McGee D L, Tharp H S, Roemer R B
Department of Mathematics, University of Arizona, Tucson 85721.
Int J Hyperthermia. 1994 Sep-Oct;10(5):675-89. doi: 10.3109/02656739409022447.
We examine the ability of neural networks to estimate the tissue perfusion values present and the minimum temperature in numerically calculated (Pennes, Bioheat Transfer Equation) steady-state hyperthermia temperature fields based on a limited number of measured temperatures within this field A hierarchical system of neural networks consisting of a first layer of pattern recognizing neural networks and a second layer of hypersurface reconstructing neural networks is shown to be capable of estimating these variables within a selected error tolerance. The results indicate that estimating the minimum tumour temperature directly with the system of neural networks may be more effective than using the indirect method of numerically recreating a temperature field with perfusion estimates and then obtaining the minimum tumour temperature from the estimated temperature field. Additional results indicate that if the locations of the measured temperatures within the temperature field are selected appropriately, the hierarchical system of neural networks can tolerate a moderate level of model mismatch. This model mismatch can come from errors in modelling the tumour boundaries, the sensor locations, or the magnitude of the power deposition. This paper is not intended to assess or demonstrate clinical applicability but to be a first step in investigating the feasibility of neural networks for parameter estimation related to hyperthermia studies.

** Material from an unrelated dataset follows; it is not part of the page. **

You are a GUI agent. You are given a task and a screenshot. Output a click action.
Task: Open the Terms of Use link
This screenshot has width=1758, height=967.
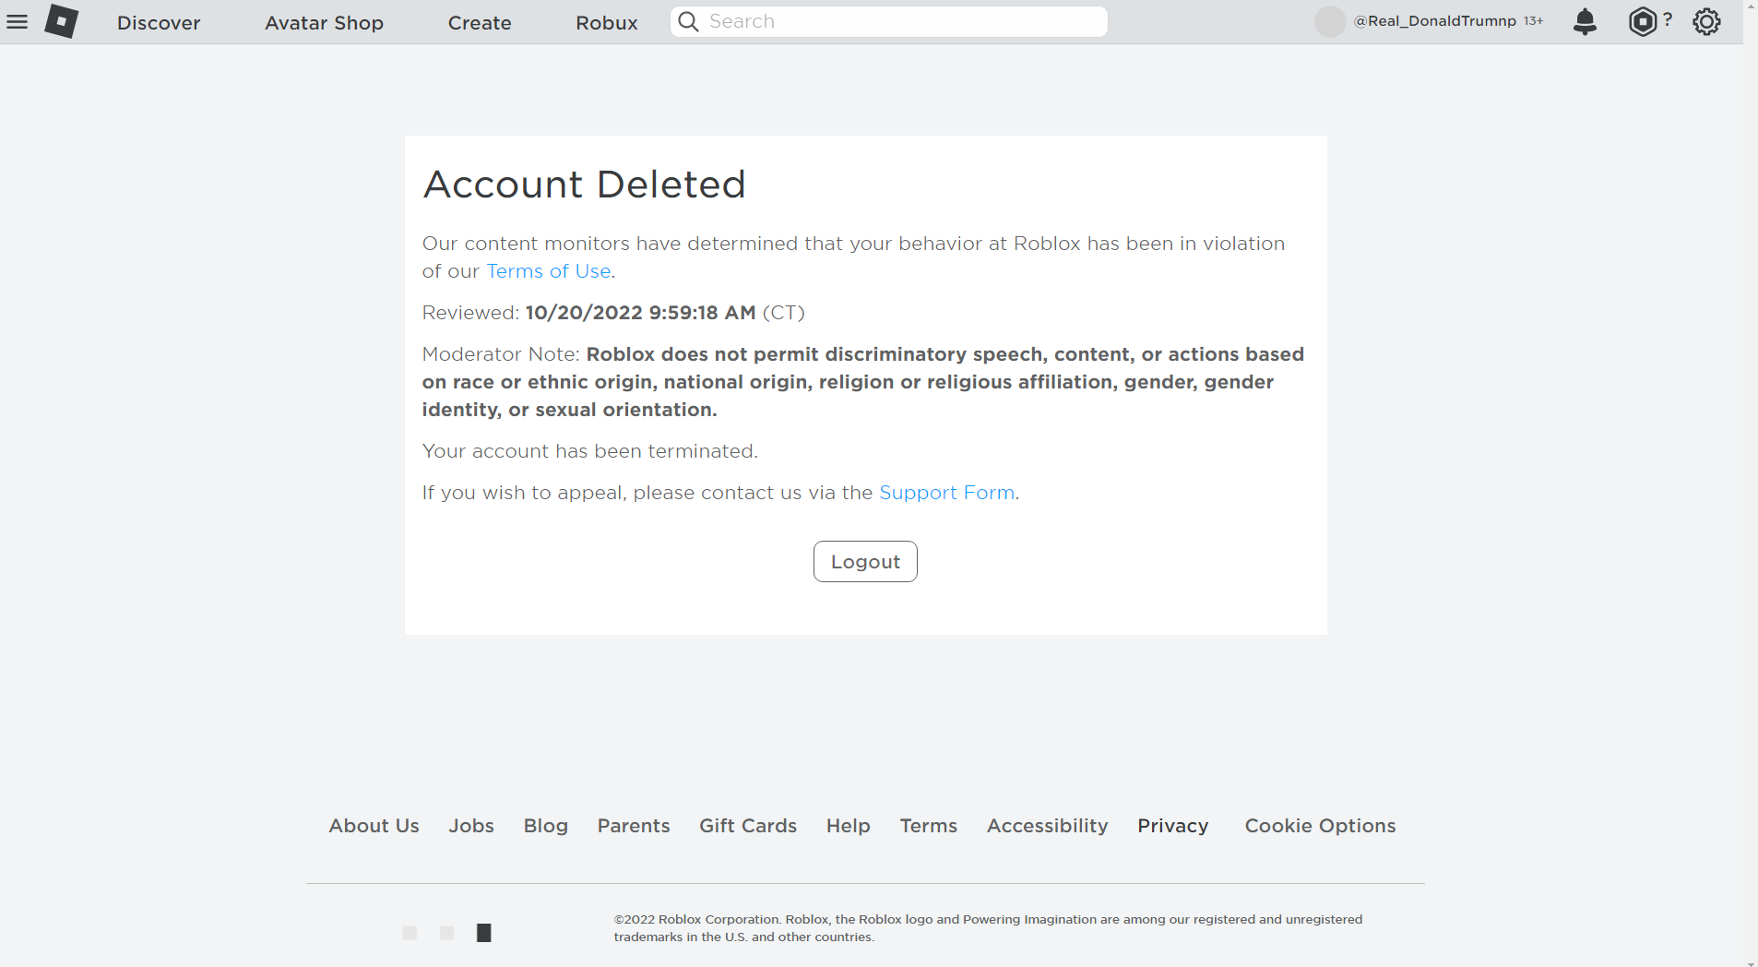point(549,271)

我们研究神经网络基于数值计算(彭尼斯生物热传递方程)的稳态热疗温度场中有限数量的测量温度来估计存在的组织灌注值和最低温度的能力。由第一层模式识别神经网络和第二层超曲面重建神经网络组成的分层神经网络系统被证明能够在选定的误差容限内估计这些变量。结果表明,直接用神经网络系统估计最低肿瘤温度可能比使用通过灌注估计数值重建温度场然后从估计的温度场中获得最低肿瘤温度的间接方法更有效。其他结果表明,如果温度场内测量温度的位置选择得当,分层神经网络系统可以容忍一定程度的模型不匹配。这种模型不匹配可能来自肿瘤边界建模、传感器位置或功率沉积大小的误差。本文并非旨在评估或证明临床适用性,而是迈向研究神经网络在热疗研究相关参数估计方面可行性的第一步。